The wash typically has an alcoholic strength of around 8-10% alc./vol., i.e. comprising 8-10% alcohol, with the balance of 90-92% essentially water, together with a small but highly significant level of flavour compounds. This includes a range of esters (fruity notes). Sulphur compounds are also created during fermentation, which have an entirely different range of characteristics, including meaty, rubbery, vegetal notes.
How the yeast influences the profile of the wash is a vital factor. But how the yeast influences the resulting spirit character is another question, and is determined by the distillation regime.
Distillation is essentially a selection process enabling the distiller to promote as well as reduce certain characteristics. The influence of copper, whether using a continuous still or a pot still, is a key factor. Copper lowers the level of sulphur compounds by 'absorbing' them. Sulphur compounds are only present in minute quantities, but have an up-front, dominant nature which 'covers up' various lighter notes. Lowering the level of sulphur compounds 'uncovers' notes such as sweetness and fruitiness, which significantly revises the spirit character.

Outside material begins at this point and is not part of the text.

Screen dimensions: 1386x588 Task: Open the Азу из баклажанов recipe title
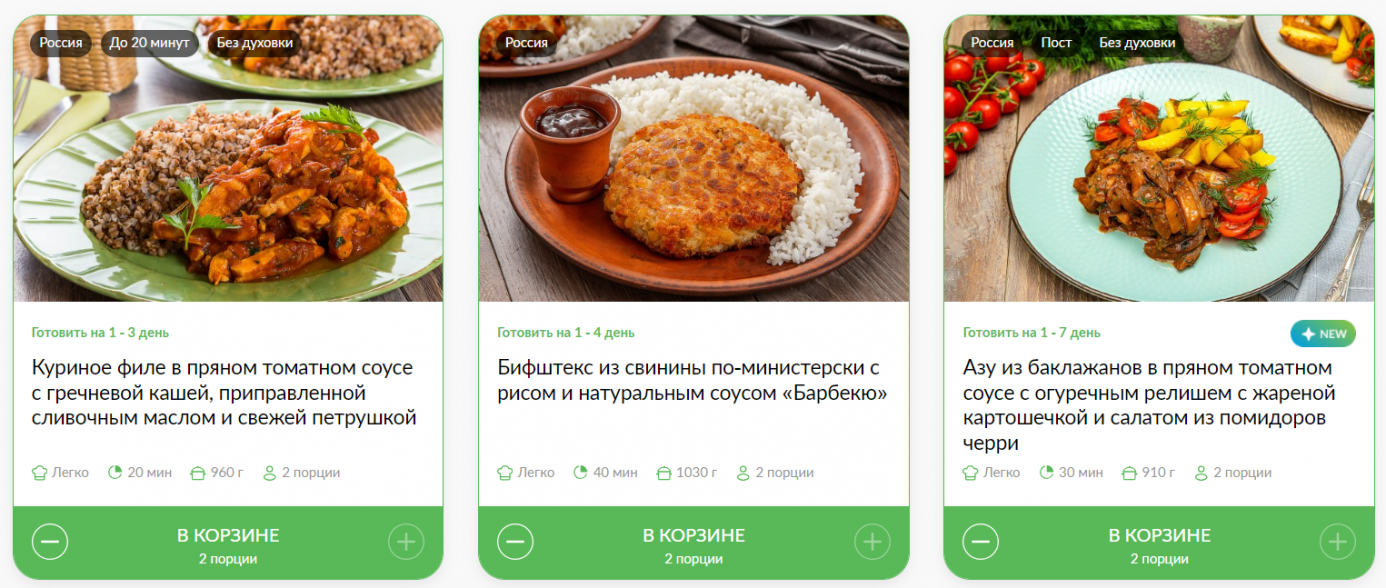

Another key influence when using pot stills is their size and shape. Taller, slimmer stills typically produce a more elegant, fruitier spirit, while shorter, rounder pot stills typically provide a richer spirit. However, there are (needless to say) related factors to consider, particularly the rate of distillation. Heating the stills more gently gives a slower rate of distillation, which increases the level of contact between the vapours and the copper, and results in a lighter, fruitier spirit. Heating the stills more assertively raises the rate of distillation, which reduces the level of contact between the vapours and the copper, and results in a richer, fuller-bodied spirit. Consequently, the distillation rate can modify the influence of still size and shape, and significantly affect the character of the spirit.

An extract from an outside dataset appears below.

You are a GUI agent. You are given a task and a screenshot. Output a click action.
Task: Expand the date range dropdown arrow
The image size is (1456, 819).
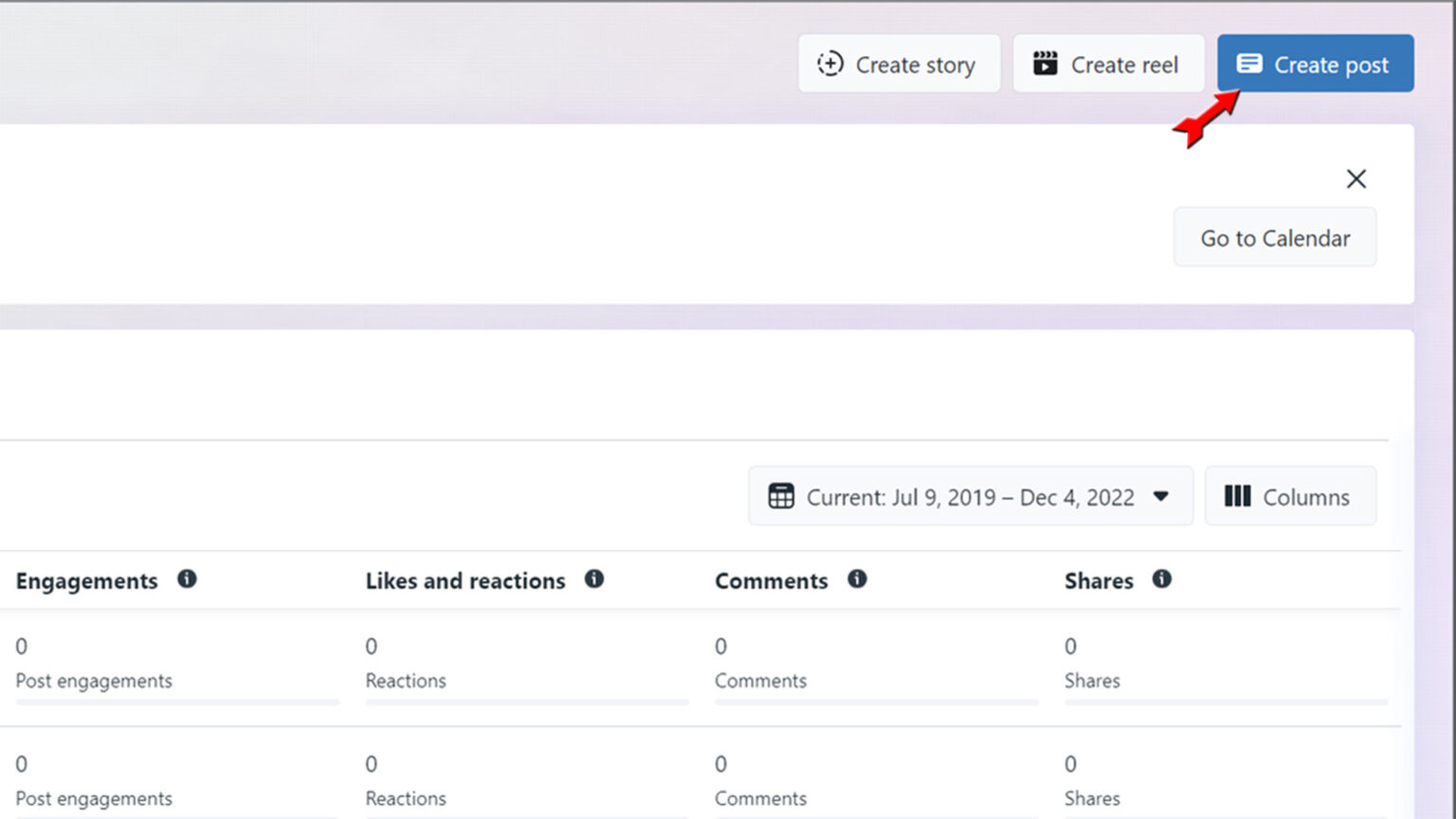point(1160,496)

Similarly, the alcoholic strength of the resulting spirit helps to determine the profile. When producing malt whisky, for example, the new make spirit is typically around 70% alc./vol.. A higher strength than this increases the proportion of lighter, fruity notes, and correspondingly, a lower alcoholic strength increases the proportion of richer flavour compounds in the resulting spirit.

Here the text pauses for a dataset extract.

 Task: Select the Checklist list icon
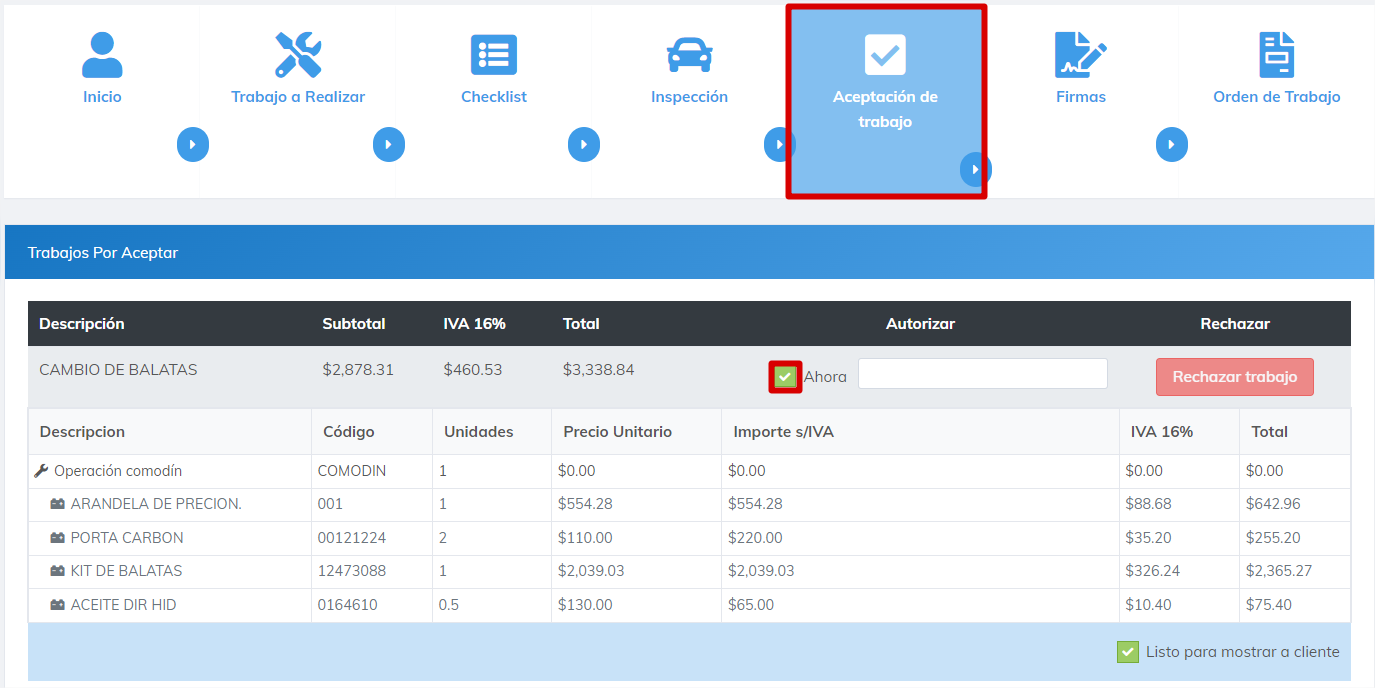[x=494, y=55]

When producing vodka the spirit must be rectified (i.e. distilled to around 96% alc./vol.). The higher the distillation strength the purer the resulting spirit, and also the narrower the range of characteristics, which means of course that a rectified spirit comprises a narrower range of characteristics than a new make spirit distilled to produce malt whisky.
"We use the same wash to produce vodka and whisky, but use different stills. For vodka we use column distillation and for whisky we use pot stills, and then it's down to the distillation strength of the spirit, in conjunction with various other influences, that determine the profile of the spirit," says John McCarthy, Adnams master distiller.
So, where does that leave us? The choice of yeast is of course a vital factor. However, the influence yeast can have needs to be seen in a broader context, and considered in conjunction with the fermentation and distillation regime. Every detail of the production process is influential, though quantifying the significance of each detail is the challenge, particularly as the influence of various aspects of production are still being researched and understood. But then this is what makes the production process so fascinating. There's always more to discover.